On remarquera d’abord que le métro sans conducteur roule depuis plus de quarante ans, à la satisfaction de tous (ou presque : il reste des problèmes de sécurité, quoique d’origine humaine, pas technique).  Mais là le problème est plus simple : il ne faut contrôler qu’une seule dimension de circulation : avant (ou arrière si besoin) : l’« axe x » ; en outre cela se passe en milieu fermé, excluant toute perturbation d’origine extérieure.

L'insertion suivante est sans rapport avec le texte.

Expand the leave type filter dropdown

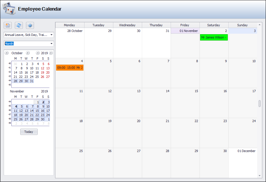pyautogui.click(x=51, y=35)
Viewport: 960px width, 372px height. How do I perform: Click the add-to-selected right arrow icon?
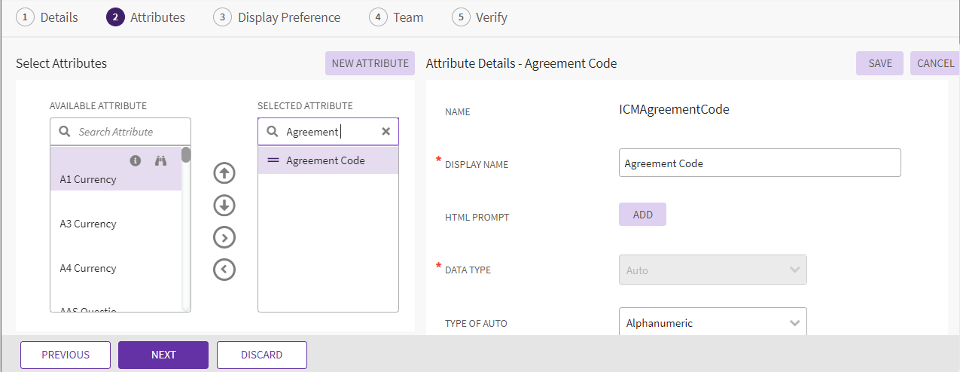[x=224, y=237]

Sur la route – voitures, bus, … -, il y a deux dimensions à contrôler (avant-arrière et gauche-droite, « x et y »), c’est déjà un peu plus complexe ; mais surtout il faut réagir à toutes les perturbations extérieures, à l’aide de capteurs multiples devant réagir à des signaux multiples (signaux routiers, autre véhicules ou obstacles sur l’itinéraire).  C’est dans ce contexte qu’on travaille actuellement, avec un certain succès.

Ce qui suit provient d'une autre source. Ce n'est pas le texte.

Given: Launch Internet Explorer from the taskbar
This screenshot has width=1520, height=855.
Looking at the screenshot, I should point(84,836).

Remarquons au passage qu’en trois dimensions (dont la verticale, « l’axe z ») la technique est parfaitement maîtrisée : on a nommé les drones.  Comprenne qui pourra ce progrès technologique à dimensions (sic) variables.

Accessoirement on peut se demander pourquoi les trains (une dimension seulement, les bifurcations étant traitées automatiquement, sans intervention du conducteur) sont à la traîne.  En effet, ils s’apparentent au métro, à ceci près que quelques perturbations d’origine extérieure peuvent subsister, notamment aux passages à niveau, mais un automatisme peut réagir tout comme un conducteur.  Les travaux sont en cours mais il faut bien admettre qu’ils semblent bien lents par rapport aux autres modes de transport.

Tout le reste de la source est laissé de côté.